6.07.2009

(Don't) Break A Leg

Now, I'm one of those people who doesn’t just THINK she can dance, but knows it. But after watching the past 329432 seasons of So You Think You Can Dance, I'm no longer sure of my abilities. If this season's auditions/Vegas callbacks are anything to go by, this summer will be the most superhuman SYTYCD yet!


Every single of one of these daaaahncers is like an anatomy class model. I bet doctors are watching this show, wondering about these new muscles bulging from some of the world's most effeminate men. It's a paradox that *I* can hardly wrap my mind around, so I’m not sure how (producer/judge/Briton extraordinaire) Nigel deals with it -- you see, he likes his male dancers to dance like… well, men. Don't worry, the irony prevails throughout each episode, every episode.

Now, I won't go into too much detail about the Vegas callbacks. In fact, I think it's pretty damn impressive that I'm consolidating 3 hours worth of reality television into 1 blog post. I'll pause, while you all pick up your jaws. The “jidges” -- oh, Cat Deely, there was not enough of you, during all of this -- were good ‘ol Nigel (let it be known that I wanted to give him a too-adorable-for-words nickname, but realized they all, upon cursory glance, could easily be mistaken for a racial slur), Debbie Allen (the grace - and, somehow, sass - of the show), Adam Shankman (reconciling working with Disney Channel stars by giving his valuable time to this programme of ahhhht), Mary Murphy (see Debbie Allen’s description and find antithesis), Lil C (open up a thesaurus, string together every 4+-syllable word in there, add a “BUCK” and a “FABulous” and - poof! - you have Lil C’s critique), and Mia Michaels (she choreographs contemporary and knows she’s good -- possibly the most dangerous combination for a reality competition show judge).

If Vegas was a precursor for this show, I think it's safe to say that there will be pretty girls with abnormally strong legs - ohhhh, Shawn Johnson, if not for that pesky Mia Michaels choreography, I'd have been happy to text in my vote for your bubbly, girl-next-door, all-American persona - and lots AND LOTS of drama between the jidges.

Take Brandon (or "David", if you can't remember his name and want to assign him one instead) for example: while Mary Murphy was surreptitiously polishing an "America's Favorite Dancer" trophy with his name on it, Mia Michaels was angrily pacing back and forth, with a beret on her head and a cigarette hanging from her lips, spitting upon his name and telling him how he "annoyed the shit out of [her]." Needless to say, he's going to go far in the competition, since he's got about 394830% more camera time than any of these other chumps.

Of course, they use these callbacks as an excuse to play on the emotions of the American public.

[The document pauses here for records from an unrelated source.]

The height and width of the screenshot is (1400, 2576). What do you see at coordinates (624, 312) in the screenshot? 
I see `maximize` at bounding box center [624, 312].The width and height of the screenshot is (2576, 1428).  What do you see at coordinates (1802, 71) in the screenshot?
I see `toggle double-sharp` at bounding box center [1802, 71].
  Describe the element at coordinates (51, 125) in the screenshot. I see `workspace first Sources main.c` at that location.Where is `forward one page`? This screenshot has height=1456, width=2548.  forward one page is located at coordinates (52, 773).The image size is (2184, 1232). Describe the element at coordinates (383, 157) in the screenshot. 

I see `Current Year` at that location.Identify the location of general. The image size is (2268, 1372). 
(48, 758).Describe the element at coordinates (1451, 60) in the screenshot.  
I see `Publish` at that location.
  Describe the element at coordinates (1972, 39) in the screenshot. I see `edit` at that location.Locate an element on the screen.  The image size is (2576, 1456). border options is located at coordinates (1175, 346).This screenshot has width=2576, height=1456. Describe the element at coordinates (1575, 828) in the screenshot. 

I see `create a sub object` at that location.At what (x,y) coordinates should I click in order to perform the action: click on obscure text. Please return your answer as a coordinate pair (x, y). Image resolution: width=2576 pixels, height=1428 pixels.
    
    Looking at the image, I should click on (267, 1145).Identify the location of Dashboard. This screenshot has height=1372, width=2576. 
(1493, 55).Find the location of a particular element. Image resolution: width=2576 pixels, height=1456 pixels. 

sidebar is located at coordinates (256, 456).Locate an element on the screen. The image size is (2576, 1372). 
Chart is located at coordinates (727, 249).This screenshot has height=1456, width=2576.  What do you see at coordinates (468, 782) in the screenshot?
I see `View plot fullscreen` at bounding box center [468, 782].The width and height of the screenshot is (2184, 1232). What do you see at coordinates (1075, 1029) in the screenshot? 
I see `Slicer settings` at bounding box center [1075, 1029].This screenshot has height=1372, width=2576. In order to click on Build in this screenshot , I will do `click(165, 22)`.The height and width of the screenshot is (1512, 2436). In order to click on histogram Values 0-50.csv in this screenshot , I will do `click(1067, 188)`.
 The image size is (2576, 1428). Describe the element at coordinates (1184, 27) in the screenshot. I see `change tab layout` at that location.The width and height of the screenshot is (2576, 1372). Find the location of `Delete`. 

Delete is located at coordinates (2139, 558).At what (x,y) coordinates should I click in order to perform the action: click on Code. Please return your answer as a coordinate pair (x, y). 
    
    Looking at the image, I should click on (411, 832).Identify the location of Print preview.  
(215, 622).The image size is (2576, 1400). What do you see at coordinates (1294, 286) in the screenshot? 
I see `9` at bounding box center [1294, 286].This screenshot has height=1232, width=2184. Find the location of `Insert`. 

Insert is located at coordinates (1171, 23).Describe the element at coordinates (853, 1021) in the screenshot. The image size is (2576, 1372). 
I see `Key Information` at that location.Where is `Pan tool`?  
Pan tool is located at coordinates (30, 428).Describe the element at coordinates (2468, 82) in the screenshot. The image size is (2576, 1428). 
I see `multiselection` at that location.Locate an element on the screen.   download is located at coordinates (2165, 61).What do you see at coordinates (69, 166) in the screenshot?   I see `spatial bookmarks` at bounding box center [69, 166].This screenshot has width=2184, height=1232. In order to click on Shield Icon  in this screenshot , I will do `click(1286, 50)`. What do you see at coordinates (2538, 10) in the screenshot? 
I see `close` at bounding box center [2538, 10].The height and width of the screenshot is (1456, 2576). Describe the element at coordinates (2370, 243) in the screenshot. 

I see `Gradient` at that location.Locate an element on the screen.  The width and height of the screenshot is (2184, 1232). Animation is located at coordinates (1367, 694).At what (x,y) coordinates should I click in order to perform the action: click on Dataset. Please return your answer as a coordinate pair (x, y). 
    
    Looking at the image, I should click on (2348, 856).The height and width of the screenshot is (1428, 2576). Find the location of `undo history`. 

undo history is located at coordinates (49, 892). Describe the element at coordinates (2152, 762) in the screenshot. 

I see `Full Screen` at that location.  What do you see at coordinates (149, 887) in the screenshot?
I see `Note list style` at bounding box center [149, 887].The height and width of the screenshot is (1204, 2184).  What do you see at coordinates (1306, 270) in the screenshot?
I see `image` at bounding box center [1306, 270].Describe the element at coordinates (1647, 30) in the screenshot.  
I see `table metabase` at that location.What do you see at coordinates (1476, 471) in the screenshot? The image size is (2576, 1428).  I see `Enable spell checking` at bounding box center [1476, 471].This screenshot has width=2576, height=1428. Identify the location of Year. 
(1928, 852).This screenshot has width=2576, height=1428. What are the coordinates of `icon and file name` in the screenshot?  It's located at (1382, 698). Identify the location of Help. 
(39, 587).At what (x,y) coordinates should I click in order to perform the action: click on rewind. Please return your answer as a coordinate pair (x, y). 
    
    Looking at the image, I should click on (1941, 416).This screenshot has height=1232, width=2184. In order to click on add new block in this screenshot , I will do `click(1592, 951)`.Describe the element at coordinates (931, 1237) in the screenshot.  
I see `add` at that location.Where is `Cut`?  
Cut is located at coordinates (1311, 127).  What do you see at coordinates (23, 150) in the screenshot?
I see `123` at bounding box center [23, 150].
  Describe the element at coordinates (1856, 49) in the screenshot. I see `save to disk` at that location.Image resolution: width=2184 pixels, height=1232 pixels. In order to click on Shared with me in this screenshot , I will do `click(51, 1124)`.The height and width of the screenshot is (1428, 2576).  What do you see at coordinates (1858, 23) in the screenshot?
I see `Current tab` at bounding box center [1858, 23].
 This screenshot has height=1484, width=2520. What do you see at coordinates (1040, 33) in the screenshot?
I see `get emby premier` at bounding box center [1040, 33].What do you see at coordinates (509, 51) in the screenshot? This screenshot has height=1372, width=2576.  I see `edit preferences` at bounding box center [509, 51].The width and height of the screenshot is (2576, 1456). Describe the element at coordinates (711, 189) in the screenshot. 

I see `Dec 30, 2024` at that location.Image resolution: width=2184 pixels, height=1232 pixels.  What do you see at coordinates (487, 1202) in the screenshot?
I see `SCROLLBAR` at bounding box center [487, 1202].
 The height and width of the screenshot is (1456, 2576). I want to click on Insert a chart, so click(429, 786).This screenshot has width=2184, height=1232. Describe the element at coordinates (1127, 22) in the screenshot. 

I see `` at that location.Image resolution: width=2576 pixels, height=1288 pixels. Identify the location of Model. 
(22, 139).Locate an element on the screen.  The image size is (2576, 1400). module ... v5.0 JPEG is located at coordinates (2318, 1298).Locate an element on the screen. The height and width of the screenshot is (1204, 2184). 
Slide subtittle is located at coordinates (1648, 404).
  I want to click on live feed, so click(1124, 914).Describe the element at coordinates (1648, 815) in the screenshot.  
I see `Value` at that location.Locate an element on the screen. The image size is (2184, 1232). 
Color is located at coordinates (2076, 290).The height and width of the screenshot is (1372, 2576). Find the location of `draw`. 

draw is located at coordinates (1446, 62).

Poor, adorable Can-Asia-n ballerina, Alex Wong, wasn't allowed to be on the show, because the Artistic Director of the Miami City Ballet, the highly esteemed Dmtiritvkrk Perkoskiviov...ki...viov, wouldn't let him out of his contract. It makes me wonder why these kids, who KNOW that these hurdles will most likely arise, should they be given the opportunity they so desperately seek, go into these audition rounds without checking to see if they're even eligible to compete! It was the same thing with my ADORABLE Hapa from the LA audition, who was all but a spry, doe-eyed, rosy-cheeked 17 years young. If we can find Fantasia's nudey pics of yesteryear, we can figure out your age, kid. It was also sad when they narrowed down the 20th spot in the Top 20 to be one of the Kasjidfejslkdjfak brothers (see video). You see, the

Kasjidfejslkdjfak brothers are adorable and dance in an old-school, B movie, apparently burlesque (thanks, Nigel?) manner. And on a show where they're trying preserve the art of dance and keep it from the nefarious hands of the booty shakers, poppers, and lockers... they took on a bunch of booty shakers, poppers, and lockers, and made those poor two boys hold each other and cry and kind of creep me out by their closeness over the ONE SPOT available for them.




Aside from these tears, there was much joy to be had by the 20 who made it onto the show, and I cannot WAIT to see my already established favorites - Asian Ballroom, Brandon David, bad-dancer Tony from Upstate NY, Dominic/Gev redux Shabeeeeby, and dance through her daddy issues Kayla - and learn who will be my new underdogs oonnnnnnn S'YeThinkYeCanDAHNCE!